Neville Bruchhauser in New Guinea in 1936.
The aircraft is Waco 10T VH-ULV

Photo: Neville Bruchhauser via Jim McKnight (LS008)

 

Neville lived at Camden with his family. His father had a small property on the outskirts of Camden where he grew fruit. Neville's father bought him a Gipsy Moth (VH-UMS on 12 October 1933) for his first aeroplane . Neville wanted to have a commercial pilots licence but to fly commercial you needed a minimum of 100hrs flying time. To take non- paying passengers it was 25 hrs and paying passengers 50 hrs. In the meantime, he flew to small towns to take joy flights, thereby accumulating the hours he needed for his commercial licence and to make the money to pay back his father for the aeroplane. (The writer accompanied him on these trips to sell the joy flight tickets).

He gained his commercial licence through Adastra Airways at Mascot, operated at the time by Bunny Hammond and Captain Frank Follett. The first job when he gained his commercial licence was with Adastra flying the Bega mail run in a de Havilland Fox Moth. He went from there to fly for De Havilland doing aerial photography work. Then he went to work for Bunny Hammond who had left Adastra to work for Holden's Aerial Transport Services in New Guinea. He became qualified to fly multi-engine aircraft, including Ford Tri-Motors.

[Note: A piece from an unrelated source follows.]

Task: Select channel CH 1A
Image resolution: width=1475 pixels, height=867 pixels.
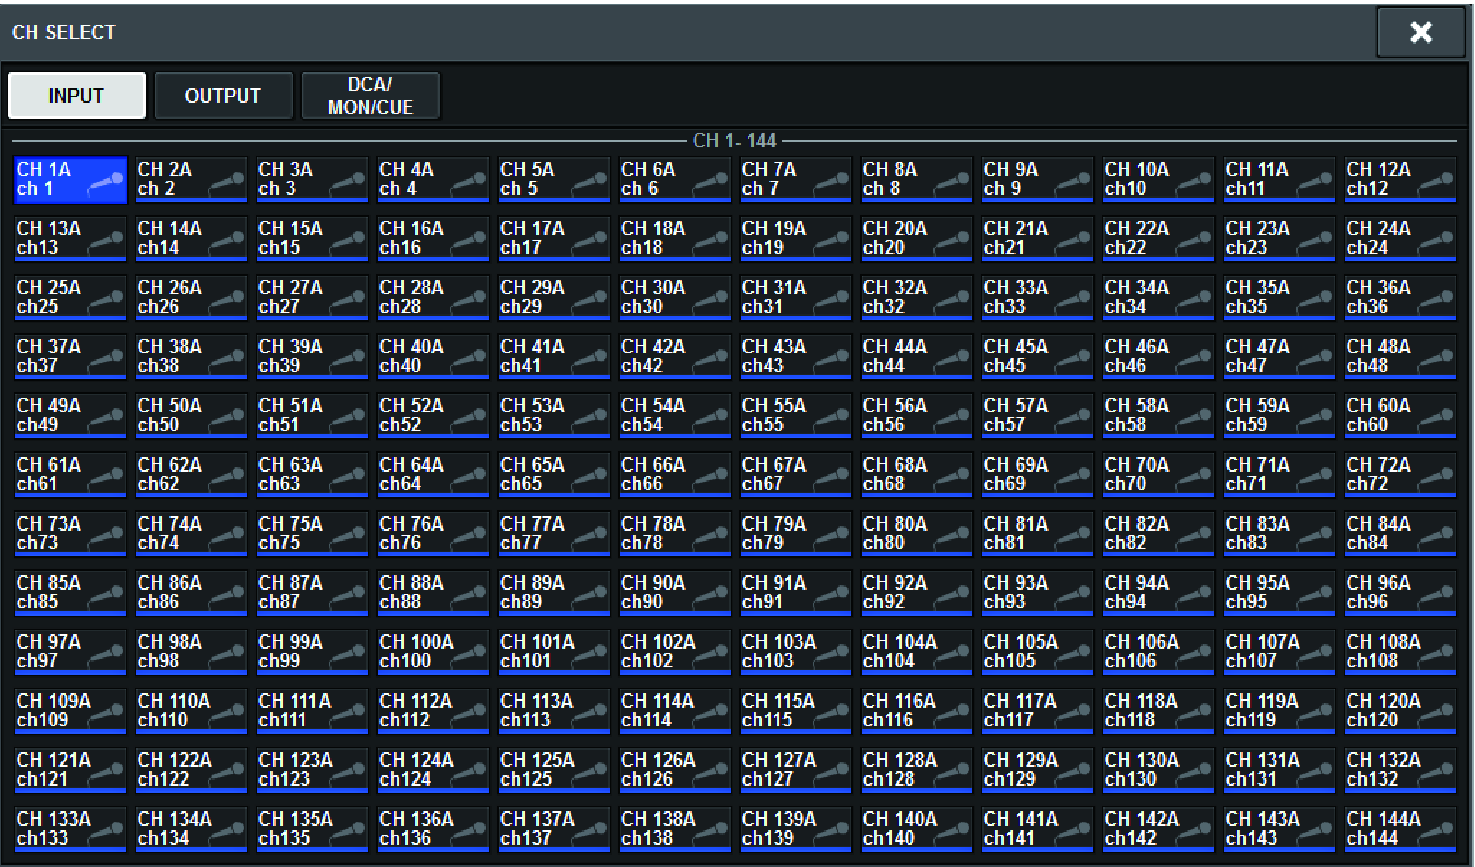Action: coord(70,179)
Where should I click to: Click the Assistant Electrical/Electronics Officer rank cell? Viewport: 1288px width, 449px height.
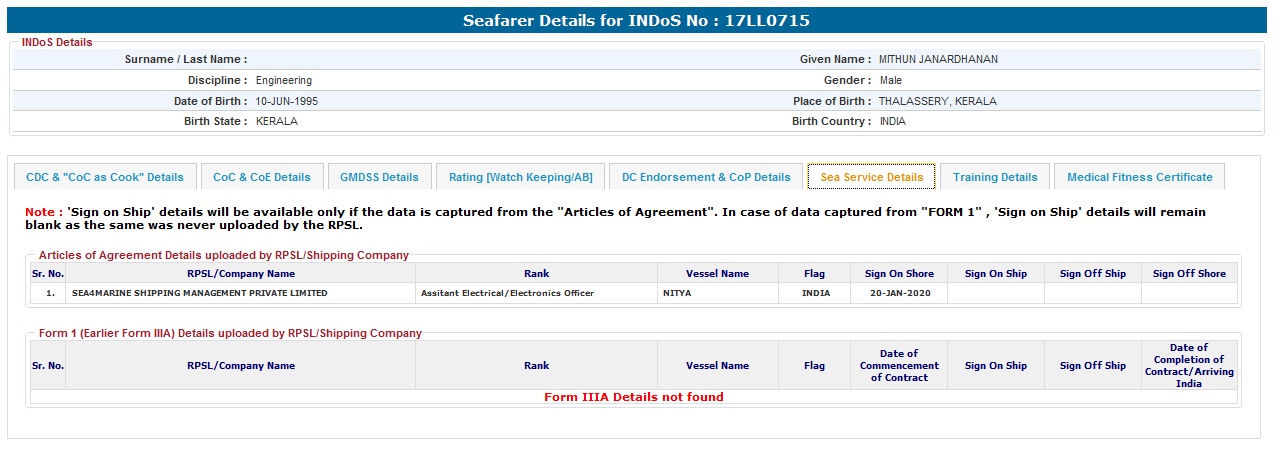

After leaving New Guinea, Neville came back to Australia and joined Adastra Airways. He flew the Dragonfly VH-AAD on photographic aerial surveys from Tamworth to Old Bar and up to Kempsey and Armidale during the war and the early post-war years. During one of his survey flights he helped in the search for the DC-3 VH-ANK "Lutana" which went missing on a flight from Brisbane to Sydney on 2 September 1948. After leaving Adastra he flew briefly for Trans Australia Airlines. He then went to Australian National Airways where he flew Viscounts until the advent of the Boeing 727. Neville decided not to fly jets and therefore retired from the company which, by then, had become Ansett-ANA. On his retirement, Neville Bruchhauser had over 30,000 flying hours. He lived in Sydney, North Shore area with his wife. He is now deceased.



Jim McKnight *
August 2005


* Jim McKnight was a good friend of Neville Bruchhauser. This biography came to us via Lorraine Staniland (nee Laidlaw) who is Jim McKnight's granddaughter.

 

Feedback from Don Johnston in July 2018:

J.N. Bruchhauser of "Elderslie", Camden, NSW was on a list of commercial pilots published on 30 June 1934. Subsequently he was a captain on DC-2s with Australian National Airways (ANA) and possibly with Airlines of Australia before that. He also flew DC-3s with ANA and retired from Ansett-ANA in 1967/68 as a captain on the Viscount.